Virginia Criminal Defense Attorneys Defending Those Facing Prostitution Charges
Everybody should have a right to make a living, but some ways of earning money are illegal, including the “oldest profession” of prostitution. Prostitution also often raises suspicion of sex trafficking, which is an extremely serious crime punishable by lengthy terms of imprisonment. If you’ve been accused of a crime involving prostitution or sex trafficking, it is important that you have an attorney who respects you and who fights for your rights in court. At Robinson Law, PLLC, our aggressive Fairfax criminal defense lawyers have extensive experience defending sex workers as well as those who face sex trafficking crimes.
Is Prostitution Illegal In Virginia?
Yes, under Va. Code Section 18.2-346, a person who has any type of sexual intercourse in exchange for money or other valuable things is guilty of prostitution. A person who offers money or valuable things in exchange for receiving sex is guilty of soliciting prostitution. Both of these are Class 1 misdemeanors and can be punished by up to 12 months in jail, a $2500 fine, or both. In either case, it is important to have an experienced criminal defense attorney representing your interests.

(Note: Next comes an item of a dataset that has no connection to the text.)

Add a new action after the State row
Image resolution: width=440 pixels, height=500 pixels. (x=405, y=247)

Prostitution cases are often proven through undercover sting operations, where a police officer poses as a prostitute or a client and chats with an unsuspecting person to set up a prostitution date. Those electronic messages and phone calls are later used to show that the person was trying to set up a prostitution date. These cases can also be proved if the person is arrested after the prostitution date and makes statements about having sex for money or paying for sex.

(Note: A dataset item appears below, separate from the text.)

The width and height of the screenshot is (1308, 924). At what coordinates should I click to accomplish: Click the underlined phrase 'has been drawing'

Under Va. Code Section 18.2-347, it is also illegal to keep or maintain a place that’s used for prostitution; that is called “keeping a bawdy place.” It is rare to have a place dedicated to prostitution in Virginia, unlike in some states where a person might visit a specific place to pay for sex. In modern times, people are often accused of “keeping a bawdy place” when they are renting a hotel room for the purpose of hosting prostitution clients. If the police can’t prove that a person had any particular prostitution dates, then they may try to prove that a person had “set up shop” in a hotel and had invited clients or dates over. It might even be enough to find somebody guilty if a particular place had a reputation in the community for being a place of prostitution!

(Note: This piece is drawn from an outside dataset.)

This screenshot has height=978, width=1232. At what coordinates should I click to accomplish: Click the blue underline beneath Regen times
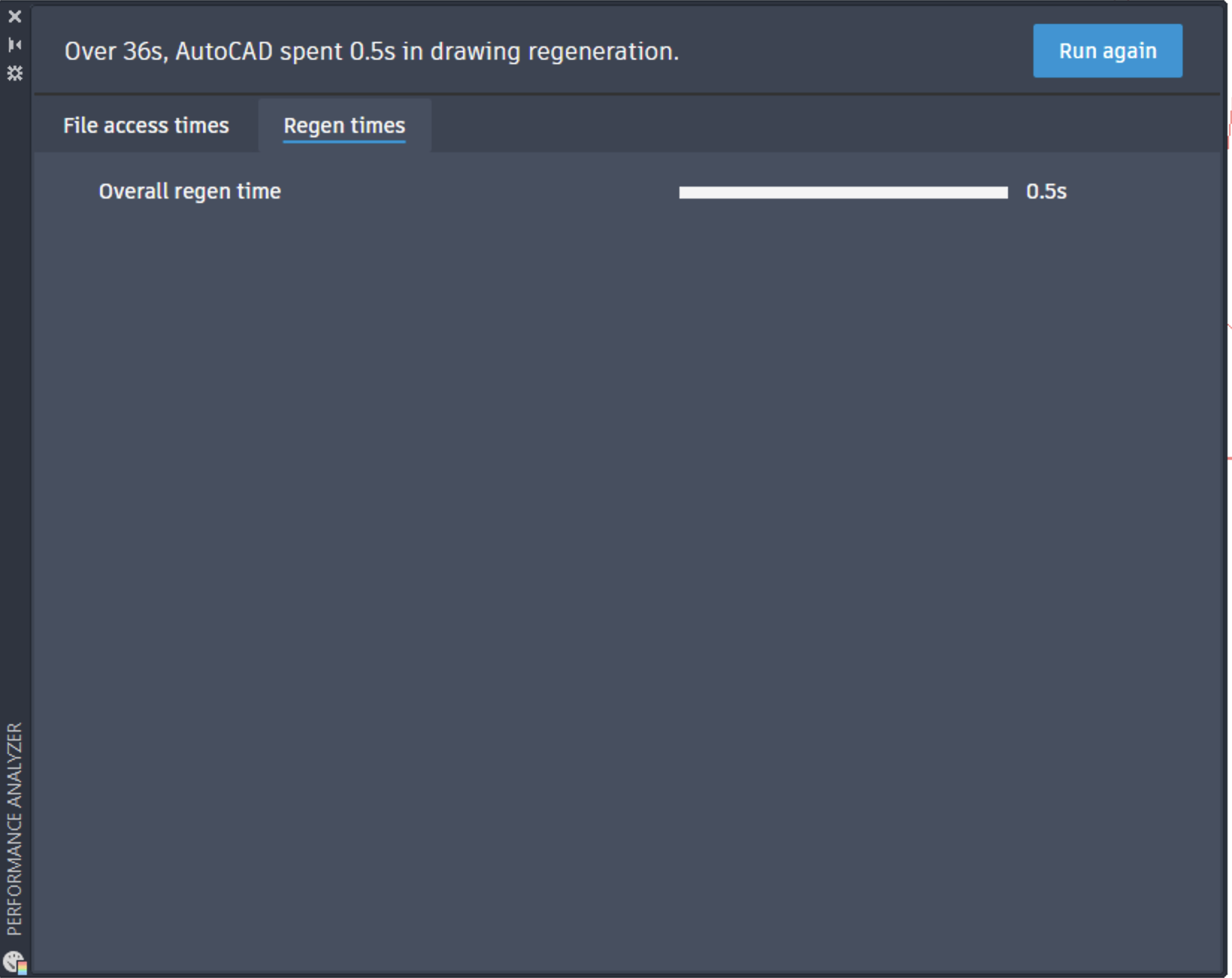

If you’re charged with prostitution, solicitation, or keeping a bawdy place, it is important that you hire an attorney who is familiar with the laws and what the prosecutor must prove to show that you broke those laws.
Is It Illegal To Set Up Prostitution Dates For Somebody Else, Even If I Don’t Do Anything Else?
Helping somebody engage in prostitution is also a Class 1 misdemeanor. However, if the person who was supposed to engage in a sex act was a minor, the offense becomes a felony. You don’t even have to receive anything in return for it to be a crime, as long as you know that you’re helping the person have sex for money. Even travel agents are not allowed to advertise “sex tourism.” Under Va. Code Section 18.2-348.1, it is a crime for travel agents to advertise travel and vacations for people who want to engage in prostitution on their trips.
For pimping, or receiving money from a prostitute’s earnings, the punishments are more severe. Virginia law uses the word “pandering” for pimping and makes it a Class 4 felony, punishable by up to 10 years in prison under Va. Code Section 18.2-357. If you’re recruiting or encouraging somebody to engage in prostitution, it’s also punishable by up to 10 years in prison.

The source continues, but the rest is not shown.